## Part 1: Load Data

In [1]:
import numpy as np
import pandas as pd
import nltk
# import gensim
import gzip
import json

from sklearn.feature_extraction.text import TfidfVectorizer
import matplotlib.pyplot as plt

nltk.download('punkt')
nltk.download('stopwords')

[nltk_data] Downloading package punkt to /Users/zheng/nltk_data...
[nltk_data]   Package punkt is already up-to-date!
[nltk_data] Downloading package stopwords to /Users/zheng/nltk_data...
[nltk_data]   Package stopwords is already up-to-date!


True

In [2]:
# load data into dataframe

def parse(path):
    g = gzip.open(path, 'rb')
    for l in g:
        yield json.loads(l)

def getDF(path):
    i = 0
    df = {}
    for d in parse(path):
        df[i] = d
        i += 1
    return pd.DataFrame.from_dict(df, orient='index')

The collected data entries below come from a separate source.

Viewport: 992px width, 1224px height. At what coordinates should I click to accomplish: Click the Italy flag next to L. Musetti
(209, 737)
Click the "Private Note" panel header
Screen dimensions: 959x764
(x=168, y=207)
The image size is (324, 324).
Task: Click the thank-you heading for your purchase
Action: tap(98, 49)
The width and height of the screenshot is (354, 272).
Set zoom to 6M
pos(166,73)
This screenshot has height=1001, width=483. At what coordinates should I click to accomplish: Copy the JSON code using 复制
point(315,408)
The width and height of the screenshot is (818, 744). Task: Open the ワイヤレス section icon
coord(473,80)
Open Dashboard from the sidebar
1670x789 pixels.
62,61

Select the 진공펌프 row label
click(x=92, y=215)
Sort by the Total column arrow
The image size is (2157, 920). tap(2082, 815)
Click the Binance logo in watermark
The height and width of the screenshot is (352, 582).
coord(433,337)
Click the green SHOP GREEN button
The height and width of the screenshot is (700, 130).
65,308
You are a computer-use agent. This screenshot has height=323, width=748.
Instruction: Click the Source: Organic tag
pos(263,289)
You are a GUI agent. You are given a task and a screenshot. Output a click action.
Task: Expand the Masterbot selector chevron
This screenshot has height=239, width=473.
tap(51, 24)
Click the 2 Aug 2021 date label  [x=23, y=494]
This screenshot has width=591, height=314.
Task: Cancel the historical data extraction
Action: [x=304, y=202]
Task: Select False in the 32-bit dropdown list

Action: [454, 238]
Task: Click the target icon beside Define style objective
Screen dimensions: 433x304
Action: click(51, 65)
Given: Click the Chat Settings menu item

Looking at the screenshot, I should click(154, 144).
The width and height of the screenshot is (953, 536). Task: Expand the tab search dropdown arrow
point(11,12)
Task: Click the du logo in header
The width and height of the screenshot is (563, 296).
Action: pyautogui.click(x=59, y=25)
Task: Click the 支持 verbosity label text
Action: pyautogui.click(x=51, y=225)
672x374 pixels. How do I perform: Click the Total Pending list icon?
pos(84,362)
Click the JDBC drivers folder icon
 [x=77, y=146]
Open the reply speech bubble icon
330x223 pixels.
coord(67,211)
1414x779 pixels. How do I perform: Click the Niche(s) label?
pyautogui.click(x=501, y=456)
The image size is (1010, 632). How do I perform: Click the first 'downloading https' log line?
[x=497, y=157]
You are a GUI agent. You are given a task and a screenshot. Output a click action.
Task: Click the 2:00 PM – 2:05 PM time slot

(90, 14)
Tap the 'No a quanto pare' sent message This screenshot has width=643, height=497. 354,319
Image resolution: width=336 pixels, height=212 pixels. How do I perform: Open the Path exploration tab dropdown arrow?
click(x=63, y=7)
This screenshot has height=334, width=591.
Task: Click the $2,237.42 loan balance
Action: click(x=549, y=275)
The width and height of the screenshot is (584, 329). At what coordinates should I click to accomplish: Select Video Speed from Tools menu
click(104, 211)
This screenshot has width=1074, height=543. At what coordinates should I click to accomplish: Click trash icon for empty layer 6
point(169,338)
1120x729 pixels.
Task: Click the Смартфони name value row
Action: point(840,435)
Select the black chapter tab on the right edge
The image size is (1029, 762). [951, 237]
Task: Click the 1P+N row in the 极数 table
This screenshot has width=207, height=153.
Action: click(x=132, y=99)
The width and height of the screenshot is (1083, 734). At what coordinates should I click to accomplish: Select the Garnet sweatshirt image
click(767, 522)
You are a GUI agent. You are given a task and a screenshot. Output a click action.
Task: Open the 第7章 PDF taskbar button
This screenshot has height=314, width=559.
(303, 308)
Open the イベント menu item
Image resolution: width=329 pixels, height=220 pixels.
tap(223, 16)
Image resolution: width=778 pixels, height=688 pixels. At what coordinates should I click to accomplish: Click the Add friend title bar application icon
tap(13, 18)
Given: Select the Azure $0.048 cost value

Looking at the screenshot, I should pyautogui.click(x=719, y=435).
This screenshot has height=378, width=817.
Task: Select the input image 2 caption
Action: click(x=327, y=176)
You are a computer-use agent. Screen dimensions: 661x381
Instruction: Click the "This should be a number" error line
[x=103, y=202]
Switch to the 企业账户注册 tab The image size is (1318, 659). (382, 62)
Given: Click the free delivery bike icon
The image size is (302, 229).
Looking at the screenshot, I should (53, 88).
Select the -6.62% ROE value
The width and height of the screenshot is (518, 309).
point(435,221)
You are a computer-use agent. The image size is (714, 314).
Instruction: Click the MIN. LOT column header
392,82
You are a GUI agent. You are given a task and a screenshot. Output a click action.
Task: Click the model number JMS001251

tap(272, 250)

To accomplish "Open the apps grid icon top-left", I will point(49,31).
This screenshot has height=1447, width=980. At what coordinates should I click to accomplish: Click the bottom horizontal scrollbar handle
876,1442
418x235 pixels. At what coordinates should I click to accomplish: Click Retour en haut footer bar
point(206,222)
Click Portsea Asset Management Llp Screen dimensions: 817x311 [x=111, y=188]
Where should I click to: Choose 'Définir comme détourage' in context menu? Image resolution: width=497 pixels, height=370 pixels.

df = getDF('/Users/zheng/Desktop/dataset/Software.json.gz')

In [3]:
df.head()

Unnamed: 0,overall,verified,reviewTime,reviewerID,asin,style,reviewerName,reviewText,summary,unixReviewTime,vote,image
0,4.0,True,"03 11, 2014",A240ORQ2LF9LUI,77613252,{'Format:': ' Loose Leaf'},Michelle W,The materials arrived early and were in excell...,Material Great,1394496000,,
1,4.0,True,"02 23, 2014",A1YCCU0YRLS0FE,77613252,{'Format:': ' Loose Leaf'},Rosalind White Ames,I am really enjoying this book with the worksh...,Health,1393113600,,
2,1.0,True,"02 17, 2014",A1BJHRQDYVAY2J,77613252,{'Format:': ' Loose Leaf'},Allan R. Baker,"IF YOU ARE TAKING THIS CLASS DON""T WASTE YOUR ...",ARE YOU KIDING ME?,1392595200,7.0,
3,3.0,True,"02 17, 2014",APRDVZ6QBIQXT,77613252,{'Format:': ' Loose Leaf'},Lucy,This book was missing pages!!! Important pages...,missing pages!!,1392595200,3.0,
4,5.0,False,"10 14, 2013",A2JZTTBSLS1QXV,77775473,,Albert V.,I have used LearnSmart and can officially say ...,Best study product out there!,1381708800,,


In [4]:
# check missing value
df.isnull().sum()

overall                0
verified               0
reviewTime             0
reviewerID             0
asin                   0
style             225035
reviewerName          24
reviewText            66
summary               56
unixReviewTime         0
vote              331583
image             457928
dtype: int64

In [5]:
# remove missing value
df.dropna(subset=['reviewText'],inplace=True)

In [6]:
df.reset_index(inplace=True, drop=True)

In [7]:
# use the first 20000 data as our training data
data = df.loc[:19999, 'reviewText'].tolist()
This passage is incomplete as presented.